The initiatives come in handy, Dwyer says, and the security team has found much success building a rapport, not only with staff, but with patients, family and other visitors as well. “We were touring the floor just yesterday, and we introduced ourselves to a gentleman and spoke with him a little bit. A little later in the afternoon, he became very upset. The medical staff called us, and when we got there, he recognized us and calmed down pretty quickly as we spoke with him,” he says.
TOP 3 CRITICAL ISSUES:
• Civil Unrest, Riots, Protests, Hate Crimes
• Natural Disasters
• Workplace Violence
In addition to community policing, part of the Palisades Medical Center security team’s approach to mitigating workplace violence has been training.
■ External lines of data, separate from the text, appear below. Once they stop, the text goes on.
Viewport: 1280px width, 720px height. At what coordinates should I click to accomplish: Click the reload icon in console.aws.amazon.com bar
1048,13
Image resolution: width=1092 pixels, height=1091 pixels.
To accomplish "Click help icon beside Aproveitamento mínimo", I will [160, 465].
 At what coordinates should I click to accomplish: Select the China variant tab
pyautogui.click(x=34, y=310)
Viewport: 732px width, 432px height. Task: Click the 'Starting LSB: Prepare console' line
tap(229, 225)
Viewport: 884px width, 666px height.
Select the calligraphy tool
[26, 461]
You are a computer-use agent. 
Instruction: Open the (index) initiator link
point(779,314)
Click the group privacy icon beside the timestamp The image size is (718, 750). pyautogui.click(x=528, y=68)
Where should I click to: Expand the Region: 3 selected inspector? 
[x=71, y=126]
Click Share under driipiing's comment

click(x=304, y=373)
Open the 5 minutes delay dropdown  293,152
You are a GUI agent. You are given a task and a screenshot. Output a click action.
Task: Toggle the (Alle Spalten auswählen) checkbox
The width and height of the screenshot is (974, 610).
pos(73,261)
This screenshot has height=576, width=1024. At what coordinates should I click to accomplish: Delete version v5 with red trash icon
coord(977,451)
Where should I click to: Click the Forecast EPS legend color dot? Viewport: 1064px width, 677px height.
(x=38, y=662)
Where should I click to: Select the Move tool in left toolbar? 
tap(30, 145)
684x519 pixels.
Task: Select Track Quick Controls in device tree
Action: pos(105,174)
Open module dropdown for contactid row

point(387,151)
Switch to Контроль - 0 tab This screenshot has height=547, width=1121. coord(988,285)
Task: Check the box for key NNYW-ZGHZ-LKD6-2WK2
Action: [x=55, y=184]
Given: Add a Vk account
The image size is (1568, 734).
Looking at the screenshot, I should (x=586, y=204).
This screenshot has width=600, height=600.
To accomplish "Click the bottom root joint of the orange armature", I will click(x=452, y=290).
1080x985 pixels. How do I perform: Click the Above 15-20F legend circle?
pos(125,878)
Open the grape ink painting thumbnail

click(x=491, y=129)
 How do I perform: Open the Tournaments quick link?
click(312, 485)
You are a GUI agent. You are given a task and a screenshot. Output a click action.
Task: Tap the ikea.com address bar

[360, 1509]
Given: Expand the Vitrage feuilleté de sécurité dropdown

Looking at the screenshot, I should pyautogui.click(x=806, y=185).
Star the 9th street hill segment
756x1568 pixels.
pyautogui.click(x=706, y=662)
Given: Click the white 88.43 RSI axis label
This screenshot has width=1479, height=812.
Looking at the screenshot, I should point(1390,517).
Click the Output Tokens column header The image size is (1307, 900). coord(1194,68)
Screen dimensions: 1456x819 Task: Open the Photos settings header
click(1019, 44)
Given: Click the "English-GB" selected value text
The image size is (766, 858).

The team uses Crisis Prevention Institute workplace violence training for security staff and began opening the training up to nursing staff with a focus on de-escalation and recognizing signs of anxiety or trouble early on. The security team uses incident data to pinpoint the highest risk staff populations and floors to determine where to expand such training. “We want everyone to feel comfortable. It’s easier to do your job if you’re not worried about your safety,” he says. Dwyer says the organization is also looking at expanding training to using other consultants and companies for a varied approach.
“We want [staff] to look for signs and call security early on. We also want to empower everyone with tools and small maneuvers they can use to keep themselves safe and to de-escalate a situation. Most of the time, people don’t have the intent to harm us, so it’s very helpful to be able to calm them down,” Dwyer says.
Last year, at the height of the pandemic, the medical center, like health systems around the globe, experienced some of their highest rates of workplace violence incidents. With the Palisades Medical Center’s layered approach and a focus on empathy, empowering staff and keeping morale up, workplace violence incidents decreased dramatically, on par with numbers before the pandemic, Dwyer says.
While training and staff communication continue to be essential tools for the security team at the medical center, another essential component to mitigating risk and keeping staff, patients and visitors safe is technology.
With support from the C-suite, Palisades Medical Center opened a dispatch center, or security operations center, where personnel monitor threat intelligence software, cameras and security equipment, and even look for signs of agitation or escalation to notify the rest of the security staff as quickly as possible.
With the help of a state office Homeland Security grant, the organization has deployed technologies, including license plate recognition software and video analytics, to help alert staff to incidents, bags left in the lobby or cars parked in non-parking zones.
“It can help with a number of risks. If we have a mental health patient, for example, we can set an invisible barrier on the video software that will pass an alert to us if crossed,” Dwyer explains.
Though Dwyer says he considers the medical center a small community hospital, with support from the greater health system, security team and their initiatives meant to foster a community culture amongst staff, it’s no wonder Palisades Medical Center was recognized as one of Modern Healthcare’s Best Places to Work in Healthcare.
“Over time, I’ve seen a rise in morale and a change in how security is perceived and how professional we are,” Dwyer says. “Everyone knows each other and is friendly. We’re really a family, and we work as a team.”